Para advogado, decisão do ministro Gilmar Mendes em rever congelamento das ações contra o Plano Collor II possibilitará vantagens a quem entrou na justiça
O ministro Gilmar Mendes, do Supremo Tribunal Federal, reconsiderou decisão que de novembro do ano passado, onde havia a suspensão nacional de liquidações, cumprimentos de sentença e execuções em trâmite no Judiciário relativos a ações contra o Plano Collor II.
A suspensão alcançaria o período de 24 meses que os poupadores têm para decidir se aderem ao acordo coletivo homologado em fevereiro deste ano e também os processos que estão tanto na fase de conhecimento quanto na de execução.

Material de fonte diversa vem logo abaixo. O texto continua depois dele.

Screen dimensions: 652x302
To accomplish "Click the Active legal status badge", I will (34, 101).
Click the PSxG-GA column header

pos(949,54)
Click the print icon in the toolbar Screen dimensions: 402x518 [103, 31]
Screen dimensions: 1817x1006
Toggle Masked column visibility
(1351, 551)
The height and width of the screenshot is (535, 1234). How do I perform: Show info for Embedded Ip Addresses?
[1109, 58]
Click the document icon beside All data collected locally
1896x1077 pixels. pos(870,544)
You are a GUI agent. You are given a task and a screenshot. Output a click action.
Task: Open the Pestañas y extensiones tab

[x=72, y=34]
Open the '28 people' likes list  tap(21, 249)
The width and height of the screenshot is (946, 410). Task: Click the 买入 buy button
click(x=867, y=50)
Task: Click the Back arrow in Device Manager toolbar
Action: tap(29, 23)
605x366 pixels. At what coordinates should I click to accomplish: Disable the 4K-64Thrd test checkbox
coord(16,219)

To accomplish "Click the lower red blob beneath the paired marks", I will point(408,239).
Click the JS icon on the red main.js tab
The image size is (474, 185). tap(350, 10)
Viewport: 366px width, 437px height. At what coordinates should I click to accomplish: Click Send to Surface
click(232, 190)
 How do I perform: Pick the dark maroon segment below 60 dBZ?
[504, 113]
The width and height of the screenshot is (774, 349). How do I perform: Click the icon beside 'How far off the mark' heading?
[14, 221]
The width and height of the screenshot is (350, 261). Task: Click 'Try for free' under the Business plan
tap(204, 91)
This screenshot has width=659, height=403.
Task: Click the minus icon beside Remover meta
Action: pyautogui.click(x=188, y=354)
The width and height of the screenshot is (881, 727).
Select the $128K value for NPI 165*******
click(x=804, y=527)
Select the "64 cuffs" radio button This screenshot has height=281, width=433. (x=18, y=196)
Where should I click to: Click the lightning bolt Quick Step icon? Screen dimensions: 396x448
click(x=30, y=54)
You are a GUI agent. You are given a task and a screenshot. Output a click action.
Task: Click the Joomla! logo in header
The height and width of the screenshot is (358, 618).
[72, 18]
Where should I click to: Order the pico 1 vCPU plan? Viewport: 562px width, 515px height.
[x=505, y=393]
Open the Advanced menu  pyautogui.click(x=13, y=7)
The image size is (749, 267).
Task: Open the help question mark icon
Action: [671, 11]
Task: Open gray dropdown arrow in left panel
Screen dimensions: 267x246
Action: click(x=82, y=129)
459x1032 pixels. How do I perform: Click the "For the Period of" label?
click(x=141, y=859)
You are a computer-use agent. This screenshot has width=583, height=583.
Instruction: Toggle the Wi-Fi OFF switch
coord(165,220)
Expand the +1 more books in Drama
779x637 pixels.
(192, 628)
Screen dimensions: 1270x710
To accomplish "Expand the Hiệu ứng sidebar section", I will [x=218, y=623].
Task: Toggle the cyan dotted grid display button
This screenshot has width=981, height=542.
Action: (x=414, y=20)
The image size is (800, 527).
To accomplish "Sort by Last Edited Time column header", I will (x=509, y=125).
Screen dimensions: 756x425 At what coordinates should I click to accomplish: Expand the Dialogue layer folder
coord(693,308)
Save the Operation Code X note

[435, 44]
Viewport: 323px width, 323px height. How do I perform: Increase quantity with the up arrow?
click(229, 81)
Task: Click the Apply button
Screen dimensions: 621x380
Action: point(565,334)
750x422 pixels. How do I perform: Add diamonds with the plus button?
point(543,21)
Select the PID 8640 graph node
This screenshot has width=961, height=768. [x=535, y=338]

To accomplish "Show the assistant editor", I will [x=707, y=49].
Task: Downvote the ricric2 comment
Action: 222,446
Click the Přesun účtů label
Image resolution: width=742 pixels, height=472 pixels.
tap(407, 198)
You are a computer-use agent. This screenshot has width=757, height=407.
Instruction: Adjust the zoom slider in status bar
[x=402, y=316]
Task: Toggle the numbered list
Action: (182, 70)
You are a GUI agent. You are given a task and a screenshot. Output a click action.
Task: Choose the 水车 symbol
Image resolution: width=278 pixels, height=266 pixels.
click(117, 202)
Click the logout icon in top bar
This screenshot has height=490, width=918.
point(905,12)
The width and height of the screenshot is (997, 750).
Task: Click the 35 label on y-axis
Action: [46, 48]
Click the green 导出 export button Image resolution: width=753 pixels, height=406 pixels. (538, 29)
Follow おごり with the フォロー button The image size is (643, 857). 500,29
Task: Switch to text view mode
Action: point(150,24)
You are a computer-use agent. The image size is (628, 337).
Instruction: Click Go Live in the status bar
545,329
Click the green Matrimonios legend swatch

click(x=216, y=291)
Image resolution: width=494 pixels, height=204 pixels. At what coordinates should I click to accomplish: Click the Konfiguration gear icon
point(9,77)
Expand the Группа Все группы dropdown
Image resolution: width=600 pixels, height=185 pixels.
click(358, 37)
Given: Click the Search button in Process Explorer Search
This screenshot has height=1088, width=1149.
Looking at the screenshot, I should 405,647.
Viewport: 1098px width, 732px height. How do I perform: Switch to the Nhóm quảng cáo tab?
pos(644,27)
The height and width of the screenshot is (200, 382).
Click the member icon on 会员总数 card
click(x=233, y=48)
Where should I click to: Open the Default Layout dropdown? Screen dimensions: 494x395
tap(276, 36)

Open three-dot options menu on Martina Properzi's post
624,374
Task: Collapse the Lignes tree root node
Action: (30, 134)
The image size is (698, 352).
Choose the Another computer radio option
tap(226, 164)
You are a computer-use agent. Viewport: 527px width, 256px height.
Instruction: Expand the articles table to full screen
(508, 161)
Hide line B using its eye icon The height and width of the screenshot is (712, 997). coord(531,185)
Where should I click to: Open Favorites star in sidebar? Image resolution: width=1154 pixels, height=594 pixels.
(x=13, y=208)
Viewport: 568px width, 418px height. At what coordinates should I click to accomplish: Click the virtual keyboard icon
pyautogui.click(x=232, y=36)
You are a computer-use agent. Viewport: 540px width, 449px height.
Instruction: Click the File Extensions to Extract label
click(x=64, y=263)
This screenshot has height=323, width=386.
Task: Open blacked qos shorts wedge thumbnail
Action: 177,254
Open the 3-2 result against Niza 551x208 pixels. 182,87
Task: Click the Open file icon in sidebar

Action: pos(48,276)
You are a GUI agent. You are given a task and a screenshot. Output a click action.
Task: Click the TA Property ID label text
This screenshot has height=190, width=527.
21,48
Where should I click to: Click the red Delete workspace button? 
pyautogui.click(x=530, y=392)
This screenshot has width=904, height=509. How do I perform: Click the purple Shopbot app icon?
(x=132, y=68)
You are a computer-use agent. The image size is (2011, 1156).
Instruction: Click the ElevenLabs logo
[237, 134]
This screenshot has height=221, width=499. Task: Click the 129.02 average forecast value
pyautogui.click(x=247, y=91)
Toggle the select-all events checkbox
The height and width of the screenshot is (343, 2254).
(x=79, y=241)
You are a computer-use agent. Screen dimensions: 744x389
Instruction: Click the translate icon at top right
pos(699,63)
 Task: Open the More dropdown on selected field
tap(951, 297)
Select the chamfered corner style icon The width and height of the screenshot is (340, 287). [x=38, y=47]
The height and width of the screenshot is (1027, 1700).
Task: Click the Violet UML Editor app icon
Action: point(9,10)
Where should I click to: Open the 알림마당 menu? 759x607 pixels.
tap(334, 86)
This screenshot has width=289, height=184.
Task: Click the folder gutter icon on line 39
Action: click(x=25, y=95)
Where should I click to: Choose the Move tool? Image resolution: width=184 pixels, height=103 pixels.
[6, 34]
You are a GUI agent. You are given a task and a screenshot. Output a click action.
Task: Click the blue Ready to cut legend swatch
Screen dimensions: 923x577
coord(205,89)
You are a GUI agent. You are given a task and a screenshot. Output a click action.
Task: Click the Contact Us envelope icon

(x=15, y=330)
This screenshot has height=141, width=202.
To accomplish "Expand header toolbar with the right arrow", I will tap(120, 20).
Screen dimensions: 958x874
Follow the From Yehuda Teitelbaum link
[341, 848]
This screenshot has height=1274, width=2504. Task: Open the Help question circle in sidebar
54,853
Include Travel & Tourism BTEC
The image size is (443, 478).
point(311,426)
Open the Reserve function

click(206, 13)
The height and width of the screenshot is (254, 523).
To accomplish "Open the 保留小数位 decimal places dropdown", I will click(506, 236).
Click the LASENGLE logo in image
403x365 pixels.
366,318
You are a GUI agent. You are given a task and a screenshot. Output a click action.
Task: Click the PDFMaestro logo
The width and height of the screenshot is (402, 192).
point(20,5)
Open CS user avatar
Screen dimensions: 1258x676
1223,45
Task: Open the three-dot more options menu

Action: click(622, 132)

O advogado Augusto Fragomeni Olivaes explicou que com a medida todos os processos que estavam parados agora começam a tramitar novamente. Isso diz respeito às ações movidas por quem tinha algum valor na poupança na época do plano Collor, no fim dos anos 90. Estas ações foram movidas porque a correção monetária naquela época trouxe prejuízos. Para Fragomeni, o benefício vai além, pois o acordo de parcelamento proposto pelo governo ao reajuste pode agora é contestado e quem vencer a ação poderá receber a indenização.